Eastern Europe, EU at odds over refugee quota policy
Migrants march along the highway at the border with Austria, out of Budapest, Hungary.

EU sets June deadline for Poland and Hungary to take migrant share, as it prepares to launch legal action against member states that have failed to relocate any refugees



The European Union set a June deadline for Poland and Hungary to start admitting their share of migrants from overstretched Italy and Greece or risk sanctions.

Eastern European countries like Hungary and Poland have opposed an EU plan adopted in 2015 to take in 160,000 Syrian, Eritrean and Iraq asylum seekers from Greece and Italy.

"I call on Poland and Hungary which have not relocated a single person ... to start doing so right now," EU Migration Commissioner Dimitris Avramopoulos told reporters in Strasbourg, France.

"If no action is taken by them before (our) next report in June, the Commission will not hesitate to use its powers under the treaties and open infringement procedures," he said.

Avramopoulos said 18,418 asylum seekers have now been relocated to other EU countries from the two Mediterranean states, saying it was a "last warning" for laggards to do their share.

Poland's interior minister played down fresh warnings of European Union sanctions over Warsaw's refusal to accept migrants, saying accepting them would have been "worse" than the EU rebuke.

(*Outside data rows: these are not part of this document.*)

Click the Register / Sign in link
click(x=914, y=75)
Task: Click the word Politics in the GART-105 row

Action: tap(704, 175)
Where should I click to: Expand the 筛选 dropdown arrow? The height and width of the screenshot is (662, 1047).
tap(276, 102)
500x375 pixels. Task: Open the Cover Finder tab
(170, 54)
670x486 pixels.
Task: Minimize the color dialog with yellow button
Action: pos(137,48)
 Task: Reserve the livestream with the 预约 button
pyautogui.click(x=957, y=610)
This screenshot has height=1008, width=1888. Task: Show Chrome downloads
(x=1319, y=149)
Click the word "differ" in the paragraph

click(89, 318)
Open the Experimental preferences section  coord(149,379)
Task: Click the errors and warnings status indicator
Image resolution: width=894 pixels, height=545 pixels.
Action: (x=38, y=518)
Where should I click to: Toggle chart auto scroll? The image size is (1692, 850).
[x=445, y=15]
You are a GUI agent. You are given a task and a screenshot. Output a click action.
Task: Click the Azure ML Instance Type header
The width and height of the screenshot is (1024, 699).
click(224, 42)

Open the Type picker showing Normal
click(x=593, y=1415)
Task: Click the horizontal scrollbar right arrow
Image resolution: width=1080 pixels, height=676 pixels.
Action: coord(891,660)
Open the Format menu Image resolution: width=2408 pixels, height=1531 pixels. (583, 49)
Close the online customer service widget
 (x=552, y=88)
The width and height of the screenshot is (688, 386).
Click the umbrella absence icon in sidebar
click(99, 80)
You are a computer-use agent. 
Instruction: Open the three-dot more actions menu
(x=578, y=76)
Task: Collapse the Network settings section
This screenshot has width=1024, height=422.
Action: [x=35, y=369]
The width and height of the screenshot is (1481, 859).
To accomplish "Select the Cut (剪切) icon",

Mariusz Blaszczak reacted Wednesday to fresh warnings by EU Migration Commissioner Avramopoulos for nations that do not take any migrants by June. Avramopoulos singled out Poland and Hungary.

Blaszczak argued on state radio that the "security of Poland and of the Poles" was at stake and drew a link to terror attacks in Western Europe. He added that accepting migrants would have "certainly been worse for Poland" than facing EU action.

On taking power in 2015, Poland's government reversed a decision by its predecessors to take in some 10,000 refugees.

Under so-called EU "infringement proceedings," Brussels sends a letter to national governments to demand legal explanations over certain issues before possibly referring them to the European Court of Justice. EU states can eventually face stiff financial penalties if they fail to comply.

European Commission chief Jean-Claude Juncker and other EU officials have long expressed frustration with the slow pace of relocation of asylum seekers aimed at helping to tackle the worst European migration crisis since World War II. More than one million migrants entered Italy and Greece in 2015.

European sources blamed the delays on a series of factors: governments trying to screen jihadists in the wake of terror attacks, a lack of housing and education for asylum seekers, and logistical problems.

They said some countries were setting unacceptable conditions by refusing Muslims, black people or large families, with Eastern European states the worst for discriminating on religious or racial grounds.

Brussels launched the relocation plan to help people fleeing the mainly Muslim war-torn countries of Syria and Iraq as well as the east African state of Eritrea.

Austria, which had asked for a temporary exemption to the scheme, has pledged to relocate 50 people from Italy. The Commission welcomed the move and urged Vienna to do the same from Greece.

The Commission also put pressure on the Czech Republic to resume relocations after having said it failed to take in people for nearly a year. It also urged Bulgaria and Slovakia to "show more flexibility" on the kinds of people they admit and said Ireland and Estonia should work to clear security concerns with Italy over admitting asylum seekers. The Commission called on Spain, Belgium, Croatia, Germany, Romania, Slovakia, France and Cyprus to raise the numbers they take in.